Jeśli w życie wejdzie rządowy program Polski Ład, to do budżetu Siedlec będzie wpływało o 30-36 mln zł mniej rocznie – jak wynika z wyliczeń skarbnika oraz prezydenta Siedlec.
Fot. Aga Król
Jeśli w życie wejdzie rządowy program Polski Ład, to do budżetu Siedlec będzie wpływało o 30-36 mln zł mniej rocznie – jak wynika z wyliczeń skarbnika oraz prezydenta Siedlec.

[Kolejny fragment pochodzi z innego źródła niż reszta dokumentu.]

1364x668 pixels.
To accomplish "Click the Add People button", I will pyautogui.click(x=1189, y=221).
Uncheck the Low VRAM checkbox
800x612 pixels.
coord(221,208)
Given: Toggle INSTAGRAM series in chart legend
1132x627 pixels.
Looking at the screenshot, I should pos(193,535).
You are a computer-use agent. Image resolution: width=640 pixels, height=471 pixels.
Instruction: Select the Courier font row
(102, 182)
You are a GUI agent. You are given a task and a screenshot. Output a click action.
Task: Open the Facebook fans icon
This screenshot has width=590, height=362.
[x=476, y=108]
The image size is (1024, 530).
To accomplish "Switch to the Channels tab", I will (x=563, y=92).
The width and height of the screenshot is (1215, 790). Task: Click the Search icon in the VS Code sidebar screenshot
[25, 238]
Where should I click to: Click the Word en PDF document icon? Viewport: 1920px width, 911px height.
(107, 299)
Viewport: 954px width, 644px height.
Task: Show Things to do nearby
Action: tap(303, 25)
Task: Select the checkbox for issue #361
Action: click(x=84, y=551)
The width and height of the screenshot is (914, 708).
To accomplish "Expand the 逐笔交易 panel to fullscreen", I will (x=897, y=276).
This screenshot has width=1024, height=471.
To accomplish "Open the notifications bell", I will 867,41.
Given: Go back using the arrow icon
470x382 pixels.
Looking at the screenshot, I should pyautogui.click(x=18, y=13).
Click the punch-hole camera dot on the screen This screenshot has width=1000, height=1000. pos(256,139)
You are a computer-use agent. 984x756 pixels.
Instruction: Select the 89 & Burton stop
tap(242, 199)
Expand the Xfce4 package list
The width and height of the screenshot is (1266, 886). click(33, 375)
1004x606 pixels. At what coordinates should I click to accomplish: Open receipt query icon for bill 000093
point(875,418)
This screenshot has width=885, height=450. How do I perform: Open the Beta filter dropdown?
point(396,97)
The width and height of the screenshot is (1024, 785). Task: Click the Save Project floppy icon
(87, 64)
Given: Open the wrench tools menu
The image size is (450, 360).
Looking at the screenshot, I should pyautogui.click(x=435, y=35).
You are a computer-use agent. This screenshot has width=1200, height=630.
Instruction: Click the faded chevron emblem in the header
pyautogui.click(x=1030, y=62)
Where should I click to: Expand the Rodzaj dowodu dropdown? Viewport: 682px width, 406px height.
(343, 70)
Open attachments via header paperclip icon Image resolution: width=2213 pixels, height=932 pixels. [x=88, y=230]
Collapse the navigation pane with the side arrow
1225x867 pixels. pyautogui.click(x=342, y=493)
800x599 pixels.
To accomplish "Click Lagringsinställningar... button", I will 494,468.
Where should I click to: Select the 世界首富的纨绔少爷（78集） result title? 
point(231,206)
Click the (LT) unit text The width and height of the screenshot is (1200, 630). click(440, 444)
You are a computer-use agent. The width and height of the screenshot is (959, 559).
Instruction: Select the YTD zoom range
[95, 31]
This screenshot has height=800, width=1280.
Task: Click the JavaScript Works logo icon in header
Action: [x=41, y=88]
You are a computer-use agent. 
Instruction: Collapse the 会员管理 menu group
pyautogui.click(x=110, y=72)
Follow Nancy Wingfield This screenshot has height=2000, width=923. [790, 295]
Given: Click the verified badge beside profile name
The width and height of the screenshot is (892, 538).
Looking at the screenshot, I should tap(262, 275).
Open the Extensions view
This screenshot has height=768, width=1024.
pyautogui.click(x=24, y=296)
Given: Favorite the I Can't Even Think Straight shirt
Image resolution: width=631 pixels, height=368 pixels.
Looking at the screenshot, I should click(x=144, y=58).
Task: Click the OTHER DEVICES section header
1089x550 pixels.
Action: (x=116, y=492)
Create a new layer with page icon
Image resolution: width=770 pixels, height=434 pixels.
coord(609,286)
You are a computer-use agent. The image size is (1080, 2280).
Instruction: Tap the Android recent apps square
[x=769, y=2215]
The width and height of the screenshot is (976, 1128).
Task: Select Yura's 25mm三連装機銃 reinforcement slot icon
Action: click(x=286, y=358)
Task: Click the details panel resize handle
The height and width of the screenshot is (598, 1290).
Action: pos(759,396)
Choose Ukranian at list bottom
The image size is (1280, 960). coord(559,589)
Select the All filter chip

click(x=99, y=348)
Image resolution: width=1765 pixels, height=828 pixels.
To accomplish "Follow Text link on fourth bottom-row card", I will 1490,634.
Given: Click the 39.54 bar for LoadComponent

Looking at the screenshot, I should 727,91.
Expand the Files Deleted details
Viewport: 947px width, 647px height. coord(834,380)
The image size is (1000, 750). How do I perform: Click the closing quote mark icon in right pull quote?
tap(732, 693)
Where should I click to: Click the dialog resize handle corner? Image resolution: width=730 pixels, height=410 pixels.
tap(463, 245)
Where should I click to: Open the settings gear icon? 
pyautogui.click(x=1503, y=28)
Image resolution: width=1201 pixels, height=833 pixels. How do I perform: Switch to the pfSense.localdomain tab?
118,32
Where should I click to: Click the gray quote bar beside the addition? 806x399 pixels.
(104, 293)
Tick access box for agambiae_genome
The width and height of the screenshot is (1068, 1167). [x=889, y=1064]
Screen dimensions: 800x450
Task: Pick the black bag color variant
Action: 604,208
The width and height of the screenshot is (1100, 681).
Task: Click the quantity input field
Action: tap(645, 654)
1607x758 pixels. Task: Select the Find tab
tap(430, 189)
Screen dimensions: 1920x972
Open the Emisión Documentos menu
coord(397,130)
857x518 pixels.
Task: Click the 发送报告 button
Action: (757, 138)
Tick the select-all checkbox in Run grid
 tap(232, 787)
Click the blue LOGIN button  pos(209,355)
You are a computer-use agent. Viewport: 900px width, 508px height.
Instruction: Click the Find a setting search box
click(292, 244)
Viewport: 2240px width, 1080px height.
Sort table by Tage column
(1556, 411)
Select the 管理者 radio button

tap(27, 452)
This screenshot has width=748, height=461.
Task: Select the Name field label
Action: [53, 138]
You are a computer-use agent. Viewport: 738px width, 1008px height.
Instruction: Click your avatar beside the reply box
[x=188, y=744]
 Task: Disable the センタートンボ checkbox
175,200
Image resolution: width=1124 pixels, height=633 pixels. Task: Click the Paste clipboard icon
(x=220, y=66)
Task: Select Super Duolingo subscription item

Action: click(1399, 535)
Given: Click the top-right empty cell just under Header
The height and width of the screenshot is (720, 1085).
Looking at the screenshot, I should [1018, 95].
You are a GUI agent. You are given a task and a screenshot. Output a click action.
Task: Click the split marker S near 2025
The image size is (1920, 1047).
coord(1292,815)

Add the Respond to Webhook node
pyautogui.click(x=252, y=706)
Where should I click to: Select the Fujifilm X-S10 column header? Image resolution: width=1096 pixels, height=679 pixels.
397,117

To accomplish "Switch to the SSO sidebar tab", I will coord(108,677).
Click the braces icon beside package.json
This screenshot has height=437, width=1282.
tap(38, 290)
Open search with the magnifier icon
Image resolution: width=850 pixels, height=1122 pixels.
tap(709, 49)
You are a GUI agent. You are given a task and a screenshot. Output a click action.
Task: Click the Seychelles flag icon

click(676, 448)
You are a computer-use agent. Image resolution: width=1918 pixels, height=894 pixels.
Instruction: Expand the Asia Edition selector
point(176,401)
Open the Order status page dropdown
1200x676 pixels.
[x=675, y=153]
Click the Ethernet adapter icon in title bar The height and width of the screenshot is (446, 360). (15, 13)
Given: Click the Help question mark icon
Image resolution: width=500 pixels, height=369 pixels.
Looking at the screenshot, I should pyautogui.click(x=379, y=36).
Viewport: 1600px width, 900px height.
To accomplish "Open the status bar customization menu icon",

Jeśli dodać, że w tym roku na wszystkie miejskie inwestycje przeznaczono 47 mln zł, to robi się nieciekawie. Rząd obiecuje rekompensaty dla samorządowców, ale władze Siedlec obawiają się, że dostaną je „swoi”, jak stało się w przypadku funduszu inwestycji lokalnych.
Żeby dać, trzeba zabrać
Prezydent Siedlec Andrzej Sitnik zapowiada, że nie ma nic przeciwko podwyższeniu kwoty wolnej od podatku do 30 tys. zł, co zakłada Polski Ład, bo więcej pieniędzy zostałoby w kieszeniach ludzi. Ale Polski Ład zakłada też obniżkę podatków od mniej zarabiających. Tymczasem część podatków wpływa na konta samorządów.
– Oczekujemy, że nie stanie się to kosztem dochodu miasta, na który składają się wpływy z podatku PIT – stwierdził prezydent Sitnik.
Zaznaczył, że nie wierzy w sprawiedliwy podział środków z funduszu, który ma rekompensować straty samorządom.